朱茱擔心是自己暴露了,問了一下老鴇,得到的答案是德影在門口站了一會兒,最後紅著臉離開了。
朱茱暗笑,還挺純情。
沒了德影的監視,朱茱慢悠悠地走在回將軍府的路上,到了客房,裡面一支蠟燭一個人,頗為恐怖。

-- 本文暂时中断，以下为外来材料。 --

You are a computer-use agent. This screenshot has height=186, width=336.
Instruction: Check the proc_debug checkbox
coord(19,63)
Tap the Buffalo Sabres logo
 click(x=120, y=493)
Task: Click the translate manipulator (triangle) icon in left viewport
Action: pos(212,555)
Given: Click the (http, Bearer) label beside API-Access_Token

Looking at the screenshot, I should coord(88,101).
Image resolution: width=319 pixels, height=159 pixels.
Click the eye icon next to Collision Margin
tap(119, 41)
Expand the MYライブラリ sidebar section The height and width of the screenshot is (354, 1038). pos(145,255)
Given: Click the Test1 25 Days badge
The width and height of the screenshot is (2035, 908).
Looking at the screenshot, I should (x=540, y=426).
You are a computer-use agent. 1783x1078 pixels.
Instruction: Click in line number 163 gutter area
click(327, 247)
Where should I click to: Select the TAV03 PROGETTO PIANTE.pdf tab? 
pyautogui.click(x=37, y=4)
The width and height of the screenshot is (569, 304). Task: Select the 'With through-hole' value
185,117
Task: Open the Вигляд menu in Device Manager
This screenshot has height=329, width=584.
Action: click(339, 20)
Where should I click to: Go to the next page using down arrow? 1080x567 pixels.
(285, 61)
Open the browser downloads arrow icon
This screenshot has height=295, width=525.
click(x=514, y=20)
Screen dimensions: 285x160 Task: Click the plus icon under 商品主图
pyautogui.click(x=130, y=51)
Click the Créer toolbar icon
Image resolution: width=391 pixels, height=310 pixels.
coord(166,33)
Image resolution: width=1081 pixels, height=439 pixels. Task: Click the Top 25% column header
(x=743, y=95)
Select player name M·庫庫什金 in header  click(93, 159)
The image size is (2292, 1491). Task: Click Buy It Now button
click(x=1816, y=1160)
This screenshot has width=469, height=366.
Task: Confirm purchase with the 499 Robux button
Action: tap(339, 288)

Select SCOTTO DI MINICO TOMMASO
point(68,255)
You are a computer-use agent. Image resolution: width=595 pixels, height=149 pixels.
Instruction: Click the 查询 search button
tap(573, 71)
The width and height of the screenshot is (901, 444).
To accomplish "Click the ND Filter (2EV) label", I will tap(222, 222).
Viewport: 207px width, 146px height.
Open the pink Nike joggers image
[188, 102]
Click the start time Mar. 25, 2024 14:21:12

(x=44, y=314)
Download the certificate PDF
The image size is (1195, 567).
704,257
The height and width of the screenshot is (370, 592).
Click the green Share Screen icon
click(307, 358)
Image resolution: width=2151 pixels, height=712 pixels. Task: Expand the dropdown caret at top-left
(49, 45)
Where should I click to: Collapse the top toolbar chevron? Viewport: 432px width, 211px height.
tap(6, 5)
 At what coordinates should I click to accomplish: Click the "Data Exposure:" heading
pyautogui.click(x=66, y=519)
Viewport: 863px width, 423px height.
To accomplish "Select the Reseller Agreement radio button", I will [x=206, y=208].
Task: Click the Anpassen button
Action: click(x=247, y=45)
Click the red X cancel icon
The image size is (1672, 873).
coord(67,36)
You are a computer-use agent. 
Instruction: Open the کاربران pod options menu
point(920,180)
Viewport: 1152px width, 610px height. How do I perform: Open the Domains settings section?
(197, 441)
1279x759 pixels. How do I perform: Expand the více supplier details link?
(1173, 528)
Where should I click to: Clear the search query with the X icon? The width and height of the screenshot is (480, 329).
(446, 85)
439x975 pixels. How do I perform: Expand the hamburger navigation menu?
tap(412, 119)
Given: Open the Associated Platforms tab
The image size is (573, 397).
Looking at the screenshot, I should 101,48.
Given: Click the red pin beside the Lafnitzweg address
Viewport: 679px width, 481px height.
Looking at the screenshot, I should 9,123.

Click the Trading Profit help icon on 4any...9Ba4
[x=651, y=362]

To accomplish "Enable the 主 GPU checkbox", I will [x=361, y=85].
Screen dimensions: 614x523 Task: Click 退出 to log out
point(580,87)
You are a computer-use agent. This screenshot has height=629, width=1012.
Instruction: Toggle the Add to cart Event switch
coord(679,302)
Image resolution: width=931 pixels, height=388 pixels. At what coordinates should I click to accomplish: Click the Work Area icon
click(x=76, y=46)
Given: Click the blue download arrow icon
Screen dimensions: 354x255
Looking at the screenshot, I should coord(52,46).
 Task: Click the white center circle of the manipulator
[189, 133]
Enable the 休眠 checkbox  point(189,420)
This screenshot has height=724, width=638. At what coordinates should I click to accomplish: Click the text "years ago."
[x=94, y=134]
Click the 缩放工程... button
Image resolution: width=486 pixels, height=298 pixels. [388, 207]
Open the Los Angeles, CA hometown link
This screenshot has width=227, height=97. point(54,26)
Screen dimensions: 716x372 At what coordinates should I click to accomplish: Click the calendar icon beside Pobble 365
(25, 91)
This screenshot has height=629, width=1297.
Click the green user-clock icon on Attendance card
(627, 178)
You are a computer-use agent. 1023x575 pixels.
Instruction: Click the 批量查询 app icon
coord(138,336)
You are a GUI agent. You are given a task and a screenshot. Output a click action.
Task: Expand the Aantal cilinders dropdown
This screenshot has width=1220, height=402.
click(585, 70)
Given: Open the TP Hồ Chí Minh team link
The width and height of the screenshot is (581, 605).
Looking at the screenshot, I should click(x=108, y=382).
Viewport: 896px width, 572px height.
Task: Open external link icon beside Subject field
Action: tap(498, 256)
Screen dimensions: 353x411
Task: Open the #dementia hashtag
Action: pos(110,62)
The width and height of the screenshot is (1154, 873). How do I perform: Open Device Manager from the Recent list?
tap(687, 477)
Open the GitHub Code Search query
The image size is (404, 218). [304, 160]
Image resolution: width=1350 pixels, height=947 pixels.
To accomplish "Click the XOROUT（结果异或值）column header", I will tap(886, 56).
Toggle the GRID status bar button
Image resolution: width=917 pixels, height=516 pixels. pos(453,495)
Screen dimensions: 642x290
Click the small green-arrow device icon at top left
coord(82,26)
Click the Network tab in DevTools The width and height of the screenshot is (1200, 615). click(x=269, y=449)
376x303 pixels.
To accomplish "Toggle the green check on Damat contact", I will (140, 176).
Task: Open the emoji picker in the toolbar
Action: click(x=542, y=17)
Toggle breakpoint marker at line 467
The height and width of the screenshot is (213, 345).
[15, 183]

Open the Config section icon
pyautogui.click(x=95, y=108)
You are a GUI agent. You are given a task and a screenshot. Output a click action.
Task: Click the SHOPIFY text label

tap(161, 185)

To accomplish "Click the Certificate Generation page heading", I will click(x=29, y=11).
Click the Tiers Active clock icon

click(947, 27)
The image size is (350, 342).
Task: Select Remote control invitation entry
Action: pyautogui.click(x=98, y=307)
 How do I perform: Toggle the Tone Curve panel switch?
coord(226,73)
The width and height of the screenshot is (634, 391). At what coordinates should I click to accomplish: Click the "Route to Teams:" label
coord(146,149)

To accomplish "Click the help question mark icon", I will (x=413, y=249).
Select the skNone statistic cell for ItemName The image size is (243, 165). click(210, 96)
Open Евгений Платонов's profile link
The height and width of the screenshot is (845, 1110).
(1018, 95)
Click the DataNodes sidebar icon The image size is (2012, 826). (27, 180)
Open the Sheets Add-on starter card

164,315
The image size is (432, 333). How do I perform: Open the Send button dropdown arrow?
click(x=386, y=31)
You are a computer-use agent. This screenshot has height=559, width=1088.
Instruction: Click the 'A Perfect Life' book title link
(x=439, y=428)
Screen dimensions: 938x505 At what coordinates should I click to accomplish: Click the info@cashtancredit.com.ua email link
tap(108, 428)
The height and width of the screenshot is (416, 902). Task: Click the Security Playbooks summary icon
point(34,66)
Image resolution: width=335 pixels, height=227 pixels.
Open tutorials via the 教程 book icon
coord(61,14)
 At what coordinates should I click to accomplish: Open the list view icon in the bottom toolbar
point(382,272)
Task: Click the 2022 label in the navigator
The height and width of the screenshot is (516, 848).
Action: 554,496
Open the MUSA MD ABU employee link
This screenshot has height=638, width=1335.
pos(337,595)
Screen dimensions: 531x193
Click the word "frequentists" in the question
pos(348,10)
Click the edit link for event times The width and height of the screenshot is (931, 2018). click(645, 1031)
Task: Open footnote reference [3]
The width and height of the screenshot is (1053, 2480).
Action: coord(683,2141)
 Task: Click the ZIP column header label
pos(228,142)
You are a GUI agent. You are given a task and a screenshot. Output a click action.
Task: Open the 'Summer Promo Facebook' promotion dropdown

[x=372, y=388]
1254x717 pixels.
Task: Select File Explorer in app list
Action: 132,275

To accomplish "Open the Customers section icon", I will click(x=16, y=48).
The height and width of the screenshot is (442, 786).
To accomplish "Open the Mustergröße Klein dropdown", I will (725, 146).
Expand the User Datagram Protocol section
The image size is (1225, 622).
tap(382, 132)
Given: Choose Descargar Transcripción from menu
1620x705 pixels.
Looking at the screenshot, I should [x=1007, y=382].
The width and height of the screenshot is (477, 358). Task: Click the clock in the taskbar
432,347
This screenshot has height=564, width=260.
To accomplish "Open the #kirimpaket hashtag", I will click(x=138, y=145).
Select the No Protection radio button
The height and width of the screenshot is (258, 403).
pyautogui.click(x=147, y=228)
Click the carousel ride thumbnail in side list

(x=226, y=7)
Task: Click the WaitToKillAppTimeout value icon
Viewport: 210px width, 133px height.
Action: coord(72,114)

蒲木旬把玩著桌上的茶杯,道:「聽說,你拿了房裡的玉雕去逛青樓?」
「你聽誰說的?沒有的事兒。」朱茱沒關門,站在門邊裝傻充愣,「你確定這屋裡有玉雕嗎?為什麼我不知道?」
燭光中,蒲木旬沒有什麼情緒的眸子盯著朱茱,朱茱心虛地移開視線,那邊蒲木旬道:「那玉雕是你前日來時,我讓人放那兒的。」
客房裡放這麼貴重的東西,也不怕被其他人偷了。
小·朱茱·偷如是想。
朱茱見兜不住了,乾脆破罐子破摔,道:「是我拿去送給滿園春的姐姐們了。」
「咔嚓」一聲,蒲木旬手裡的杯子裂開了。
朱茱咽了口口水,有點慌。
茶水從茶杯的裂縫中滲出來,蒲木旬面不改色,不怒自威,「你一個姑娘家,大半夜進了春樓?」
「不是半夜,那會兒才剛天黑……」朱茱狡辯著,對上蒲木旬壓抑著怒氣的眼睛,改口認錯,「我發誓以後再也不去了,您消消氣,消消氣。」
蒲木旬點了點頭,道:「今天起,昌雲會和德影一起『照顧』你,今晚的事我不與你計較,若是在讓我知道你去青樓見那些不幹凈的人,賠我十隻玉雕。」
照顧,這擺明了是監視。
怕是在將軍府這段時間都不能出門了。
朱茱「哦」了一聲,又問:「蒲將軍不是讓你給我找婆家嗎?找到了嗎?」
蒲木旬將裂開的杯子放到桌上,朱茱以為他要動手打人,當即進入防備狀態。然而蒲木旬只是站起來,留下一句「你這輩子都會在將軍府」就離開了。
這輩子都在將軍府。
可以的,很強勢。
門關,朱茱做了個鬼臉。
傻子才在將軍府跟你耗一輩子。。